California Court of Appeals, First District, Fifth Division
Apr 28, 2023
No. A162506 (Cal. Ct. App. Apr. 28, 2023)

Opinion

A162506

04-28-2023

KAREN L. BANKHEAD, as Trustee, etc., Plaintiff and Respondent, v. ANTHONY L. HYDEN, Defendant and Appellant.


NOT TO BE PUBLISHED

(Contra Costa County Super. Ct. No. P1801747)

Jackson, P. J.

This appeal challenges the trial court's grant of summary judgment in favor of plaintiff Karen L. Bankhead, trustee of the Bankhead Trust, and against defendant Anthony L. Hyden, the surviving spouse of her deceased mother and the initial trustee, Lillian L. Bankhead-Hyden. Defendant contends the probate court erred in finding that (1) he was not an omitted spouse within the meaning of Probate Code section 21610 and, thus, (2) he was not entitled to a share of Lillian's estate assets (see § 21611). On appeal, defendant asks this court to reverse the summary judgment against him and determine as a matter of law that he is an omitted spouse entitled to a one-third share of Lillian's estate assets. We disagree and affirm.

For ease of reference, we refer to Lillian L. Bankhead-Hyden as Lillian, intending no disrespect.

Unless otherwise stated, all statutory citations herein are to the Probate Code.

Since Lillian's estate assets consisted of her separate property and she had more than one surviving child, her surviving spouse would be entitled to a one-third share under section 6401, subdivision (c)(3)(A).

FACTUAL AND PROCEDURAL BACKGROUND

The facts of this case are undisputed. In 1986, Lillian, an unmarried woman with five children, executed two testamentary instruments: (1) a revocable living trust, the Bankhead Trust (trust), naming herself as initial trustee and conveying to herself as trustee real property located at 26 Lee Avenue in San Francisco, and (2) a will leaving the residue of her estate to her children in equal shares.

Lillian owned this real property as her sole and separate property since at least November 30, 1973.

In December 2010, Lillian married defendant.
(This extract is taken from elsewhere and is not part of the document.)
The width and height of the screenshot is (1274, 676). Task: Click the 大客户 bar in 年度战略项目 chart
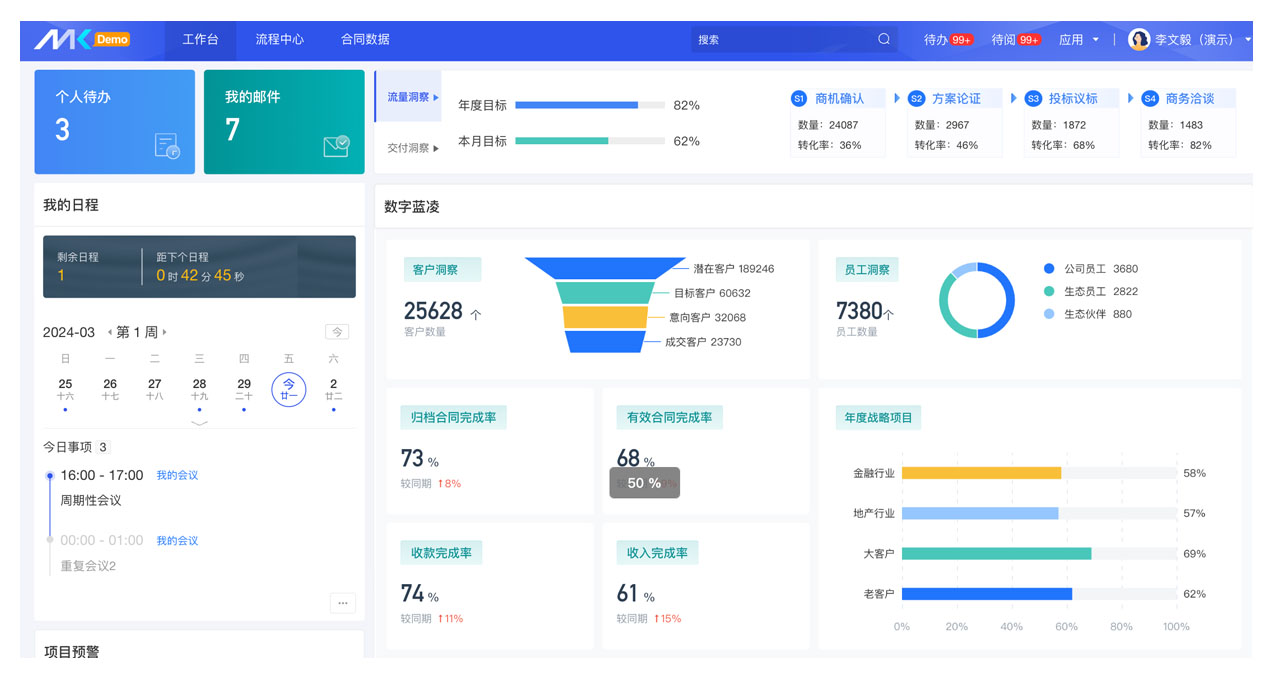(x=996, y=553)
She died in May 2017 without amending her testamentary instruments or otherwise providing for defendant. At the time of Lillian's death, the main trust asset was her real property at 26 Lee Avenue, where she lived with defendant. In accordance with the testamentary instruments, plaintiff, Lillian's daughter, became trustee of the trust and the real property at 26 Lee Avenue was transferred to her as trustee.

Defendant subsequently refused plaintiff's request to vacate 26 Lee Avenue. As such, in the fall of 2018, plaintiff filed a second unlawful detainer action to evict him. Before trial, the parties reached a settlement agreement wherein defendant agreed to vacate 26 Lee Avenue within 30 days in exchange for the right to a 33-percent share of the proceeds from the anticipated sale of the real property as Lillian's omitted spouse, less his share of trust administration costs.

Plaintiff filed an earlier unlawful detainer action against defendant in February 2018. This action was dismissed with prejudice after the court granted defendant's motion for summary judgment.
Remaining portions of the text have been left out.